With all due respect to my W. I'm not sure she would really do what needs to be done. I'm having a hard time detaching and letting go. I find it's a lot easier if she's out of sight, out of mind. I figure she wants space and doing hours worth of tax stuff is not giving it to her. Plus, finances were a big issue with us. She liked to spend excessively and I liked to pay bills. She felt that, whenever I would talk to her about spending money, I was just pointing out all the negative aspects of her life. That, however, is a different story for another time. I don't want to have her relive all that stuff. Bottom line...I feel it's better to do it myself.
My youngest D's birthday was Wednesday. I saw her for an hour before I dropped her off at daycare. Her mom picked her up as it's her time to have the kids. It's so hard not being with my babies on their birthdays. My oldest D lost a tooth. The W sent me a picture of my D smiling...I thought that was thoughtful. I'm thankful she's at least keeping me in the loop with what is going on with the girls.
Speaking of being thankful. Thanksgiving is less than a week away. Of course, my D's fall break starts the day that my wife gets them. So, I'll be alone on Thanksgiving. I'm sure many of us here will be alone. I'm trying to get a hold of the rescue mission to volunteer for serving dinner, cleaning up afterward or whatever is available. I figure that: a.) I can give to someone else. b.) I will be able to keep busy. c.) It's part of GAL. Most importantly though, I feel bad that I'm alone for Thanksgiving...but, I feel worse for people who have so much less than me. My situation stinks, but it's so much better than so many others.

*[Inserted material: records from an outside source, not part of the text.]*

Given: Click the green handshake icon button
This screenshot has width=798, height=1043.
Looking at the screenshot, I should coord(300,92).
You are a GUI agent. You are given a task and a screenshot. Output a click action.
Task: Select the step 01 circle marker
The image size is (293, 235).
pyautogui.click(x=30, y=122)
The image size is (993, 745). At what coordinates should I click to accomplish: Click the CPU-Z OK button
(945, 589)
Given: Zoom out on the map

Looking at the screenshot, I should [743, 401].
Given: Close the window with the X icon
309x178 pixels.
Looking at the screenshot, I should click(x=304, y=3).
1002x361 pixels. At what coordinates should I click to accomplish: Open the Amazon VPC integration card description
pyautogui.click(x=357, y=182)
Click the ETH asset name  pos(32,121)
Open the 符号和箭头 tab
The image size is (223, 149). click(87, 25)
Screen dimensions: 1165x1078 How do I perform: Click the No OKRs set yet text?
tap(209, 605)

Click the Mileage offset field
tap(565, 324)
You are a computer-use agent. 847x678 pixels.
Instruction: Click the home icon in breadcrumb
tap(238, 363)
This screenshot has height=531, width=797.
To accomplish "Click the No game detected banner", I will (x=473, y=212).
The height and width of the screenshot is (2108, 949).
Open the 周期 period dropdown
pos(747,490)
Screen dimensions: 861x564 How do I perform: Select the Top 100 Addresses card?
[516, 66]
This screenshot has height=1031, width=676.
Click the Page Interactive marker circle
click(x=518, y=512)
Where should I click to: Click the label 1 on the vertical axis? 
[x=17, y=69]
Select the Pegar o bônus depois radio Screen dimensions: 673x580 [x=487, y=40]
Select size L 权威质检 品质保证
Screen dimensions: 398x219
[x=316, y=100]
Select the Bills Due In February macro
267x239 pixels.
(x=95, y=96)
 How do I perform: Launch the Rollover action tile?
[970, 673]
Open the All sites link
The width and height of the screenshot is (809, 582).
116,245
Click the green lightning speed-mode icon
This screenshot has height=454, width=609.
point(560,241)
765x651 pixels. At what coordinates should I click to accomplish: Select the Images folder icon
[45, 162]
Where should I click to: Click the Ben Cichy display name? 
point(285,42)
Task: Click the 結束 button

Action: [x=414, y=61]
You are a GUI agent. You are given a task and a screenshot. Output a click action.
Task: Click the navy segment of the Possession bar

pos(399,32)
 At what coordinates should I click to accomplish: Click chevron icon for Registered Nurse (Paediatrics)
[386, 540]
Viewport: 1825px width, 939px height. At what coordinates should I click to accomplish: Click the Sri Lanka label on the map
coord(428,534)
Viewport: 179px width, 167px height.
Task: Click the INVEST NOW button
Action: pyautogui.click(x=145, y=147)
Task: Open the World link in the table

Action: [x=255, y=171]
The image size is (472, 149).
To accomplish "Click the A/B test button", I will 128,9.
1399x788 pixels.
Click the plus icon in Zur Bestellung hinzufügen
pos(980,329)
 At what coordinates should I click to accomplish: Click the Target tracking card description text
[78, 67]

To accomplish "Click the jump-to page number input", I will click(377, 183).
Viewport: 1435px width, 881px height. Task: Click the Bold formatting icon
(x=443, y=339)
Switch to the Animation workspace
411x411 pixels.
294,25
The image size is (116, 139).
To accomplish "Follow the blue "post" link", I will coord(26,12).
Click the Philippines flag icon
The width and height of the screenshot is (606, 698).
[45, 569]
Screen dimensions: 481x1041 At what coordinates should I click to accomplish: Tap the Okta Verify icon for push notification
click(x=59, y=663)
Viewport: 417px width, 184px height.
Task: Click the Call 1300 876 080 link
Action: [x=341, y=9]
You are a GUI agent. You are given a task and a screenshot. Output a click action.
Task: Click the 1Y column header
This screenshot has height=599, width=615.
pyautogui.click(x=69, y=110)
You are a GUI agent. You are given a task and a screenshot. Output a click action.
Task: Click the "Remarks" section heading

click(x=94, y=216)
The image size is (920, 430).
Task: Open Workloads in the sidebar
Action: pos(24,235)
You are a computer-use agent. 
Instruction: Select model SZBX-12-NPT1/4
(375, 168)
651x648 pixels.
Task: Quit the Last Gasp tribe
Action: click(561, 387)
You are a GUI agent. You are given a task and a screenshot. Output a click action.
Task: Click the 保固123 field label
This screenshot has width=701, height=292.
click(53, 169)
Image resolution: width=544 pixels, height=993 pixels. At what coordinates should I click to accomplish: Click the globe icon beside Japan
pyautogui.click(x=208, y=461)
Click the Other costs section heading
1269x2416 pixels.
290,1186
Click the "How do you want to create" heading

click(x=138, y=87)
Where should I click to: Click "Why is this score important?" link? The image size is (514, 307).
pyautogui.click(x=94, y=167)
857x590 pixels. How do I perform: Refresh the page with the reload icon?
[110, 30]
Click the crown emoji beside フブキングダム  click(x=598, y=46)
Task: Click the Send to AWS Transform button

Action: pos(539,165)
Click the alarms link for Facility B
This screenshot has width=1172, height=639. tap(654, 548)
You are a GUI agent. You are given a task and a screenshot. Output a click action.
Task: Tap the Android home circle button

Oh yeah, I found out my W is having a birthday part for my D today. I heard about it from a neighbor. My W did call me today, but I did not answer. She did not leave a voicemail or a text, so I have no idea why she called. It stings a bit knowing that I was not invited. That's how life is now, so I'll just go with it. There could be a billion reasons why she didn't invite me, but I'm not giving it much thought. I'm not in the mind reading service.